Come a Primosole: Pavese, Italiano totale

Come a Primosole: Pavese, Italiano totale

di Andrea Scaraglino

La solitudine agostana di una camera d’albergo, il vuoto atavico nel suo animo, che da decenni lo rendeva il sublime poeta e romanziere che tutti conosciamo e allo stesso tempo l’eterno fanciullo incapace di crescere – “Ho imparato a scrivere, non a vivere.”1– non lasciarono scampo al mestierante della vita. Cesare Pavese, poeta, narratore, traduttore ed editore ci lasciò assumendo una massiccia dose di sonnifero. Venne ritrovato l’indomani da un inserviente dell’hotel; steso sul letto, una mano artigliata al petto e un’altra a lambire il pavimento, quasi a voler rimarcare il continuo dissidio interiore che per tutta la sua vita lo aveva tormentato: farsi capire, accettare e amare dal resto del mondo: “La mia parte pubblica l’ho fatta, ciò che potevo. Ho lavorato, ho dato poesia agli uomini, ho condiviso le pene di molti.”2

Del resto, la vena poetica romantica che ha contraddistinto il lavoro di una vita, di cui «il verso lungo pavesiano» è esempio primo, in epoca di cesura come quella che il nostro viveva – con il neorealismo pronto a scalzare la vecchia scuola romantica e spirituale rivivificata nell’idealismo di gentiliana memoria – poteva sicuramente far sentire fuori posto chi istintivamente sentiva su di sé la responsabilità di procrastinare un’inevitabile fine: “Stendhal non è nato troppo tardi, ma troppo presto.”3

Altro fatto da inserire all’interno dell’inesplicabile equazione che è stata la vita di Pavese è sicuramente il carattere introverso, spigoloso e estremamente “bastian contrario” dell’uomo. Attitudini intime quest’ultime che lo segnarono profondamente, rendendolo incapace di scendere a patti con il mondo circostante e, conseguentemente, relegandolo in una solitudine d’animo difficile da esprimere se non con le sue parole: “La sola regola eroica: essere soli, soli, soli. Quando passerai una giornata senza presupporre né implicare in nessun tuo gesto o pensiero la presenza di altri, potrai chiamarti eroico.”4

Questa eroicità bagnata in salsa nietzschiana, ponderata durante la traduzione dei classici del filosofo tedesco, mai banale e anzi, vissuta con enorme senso di colpa data la difficoltà nel perseguirla, ci spinge al cuore del nostro studio.

Il Taccuino segreto

Trent’anni fa, tra un putiferio di rimostranze più o meno sentite, veniva pubblicato sulle colonne de La Stampa il “Taccuino segreto” di Cesare Pavese. La storia della letteratura italiana ha sicuramente un debito di riconoscenza nei confronti di Lorenzo Mondo. Un giornalista letterario che, rotti gli indugi di una vita, decise – di comune accordo con gli eredi dell’autore – di far rivivere il lato più nascosto di Pavese.5 Un lato politico, sorprendente e inatteso. Lontanissimo dalla mitizzazione post mortem e di per sé inopinato, data la scarsa attenzione che l’autore ha sempre dimostrato per la politica attiva: “Il tuo disinteresse per la politica, famoso!”.6

Quale Pavese traspare, dunque, dalle pagine del Taccuino? Cosa spinse l’autore di queste incredibili pagine a non pubblicare mai pensieri così profondi e circostanziati e allo stesso tempo a non disfarsene se non avessero rappresentato un’autentica parte di sé?

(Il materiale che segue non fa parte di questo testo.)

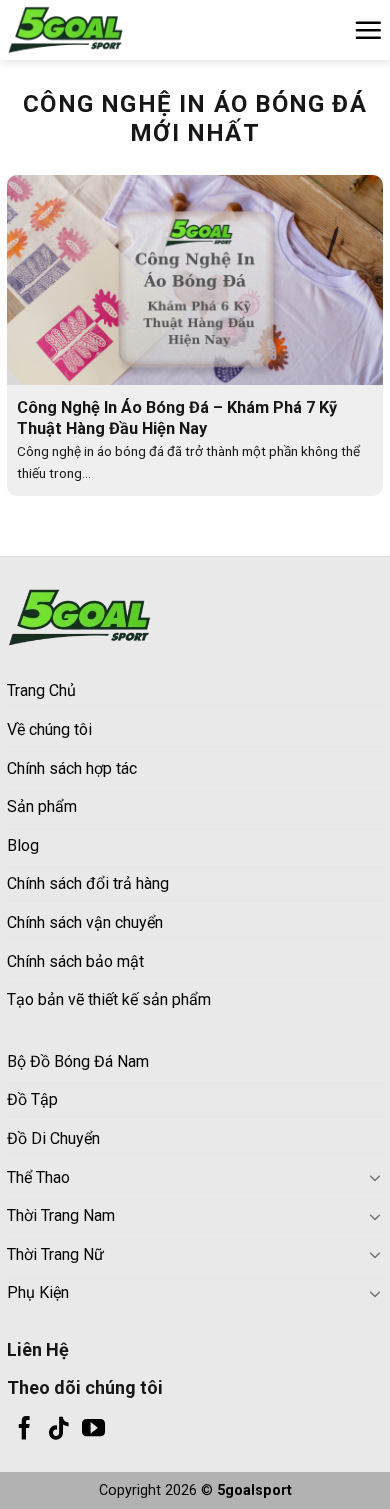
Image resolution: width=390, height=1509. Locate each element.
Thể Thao (38, 1177)
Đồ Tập (32, 1099)
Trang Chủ (41, 690)
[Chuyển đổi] (375, 1177)
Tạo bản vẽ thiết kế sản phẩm (109, 999)
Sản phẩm (42, 806)
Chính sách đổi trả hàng (88, 883)
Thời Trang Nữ (55, 1254)
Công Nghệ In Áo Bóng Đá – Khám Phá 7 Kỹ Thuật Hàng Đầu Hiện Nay (177, 418)
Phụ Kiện (38, 1292)
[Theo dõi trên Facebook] (24, 1430)
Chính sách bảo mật (75, 961)
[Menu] (368, 30)
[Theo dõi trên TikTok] (58, 1430)
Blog (23, 845)
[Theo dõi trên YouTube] (93, 1430)
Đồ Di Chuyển (53, 1138)
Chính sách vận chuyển (85, 922)
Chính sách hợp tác (72, 768)
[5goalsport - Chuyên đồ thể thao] (107, 30)
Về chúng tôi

Andiamo con ordine e cerchiamo di rispondere a queste domande, sintomi di un travaglio personalissimo e di un popolo tutto: “Semplicemente ora hai scoperto dentro – sotto la spinta del disgusto – il vero interesse che non è più le tue sciocche futili chiacchiere ma il destino di un popolo di cui fai parte. Boden und Blut – si dice così?”.7

Il motto “terra e sangue” appena riportato, coniato dal ministro dell’agricoltura nazionalsocialista Walther Darrè, ci spalanca le porte di un abisso personale inimmaginabile ma che nei suoi contorni così nitidi difficilmente può essere derubricato a “male di vivere” come certa letteratura ha tentato di fare. Per chi scrive, il “pavesecidio”8 non è avvenuto al momento della pubblicazione del taccuino, ma nell’incensazione forzata tramite essenze ben precise; spinto a forza nel pantheon degli scrittori antifascisti della prima ora, Pavese fu spogliato della sua complessità, riducendo uomo e poetica a semplice somma aritmetica: uomo di lettere + resistenza = bandiera intoccabile. Questa divinizzazione, molto comune nel secondo dopoguerra,9 sintomo della morsa totalitaria in cui la cultura italiana si stava per stritolare, non solo volle piegare la realtà a un interesse politico ben preciso ma, soprattutto, negò al pubblico la profonda e autentica visione d’insieme che Pavese ci volle donare tramite la sua esperienza di vita e, dunque, professionale. Se è vero che il taccuino venne pubblicato postumo è altrettanto vero che la patina mitizzante imposta sul personaggio oscurò molti rimandi ai temi del taccuino che permangono nelle opere del nostro: “Che la guerra risani il mondo rinnovandolo può darsi sia vero. Ciò nascerebbe dal fatto che in tempo di guerra si impara a vivere auspicando al domani […] e non si è attaccati al tempo come avari. Si vive cioè come i giovani.”10

Parole inaspettate

Osserviamolo più da vicino ora questo block notes, cerchiamo di capire quale possa esser stato l’impatto di certe esternazioni sulla comunità letteraria italiana dell’epoca.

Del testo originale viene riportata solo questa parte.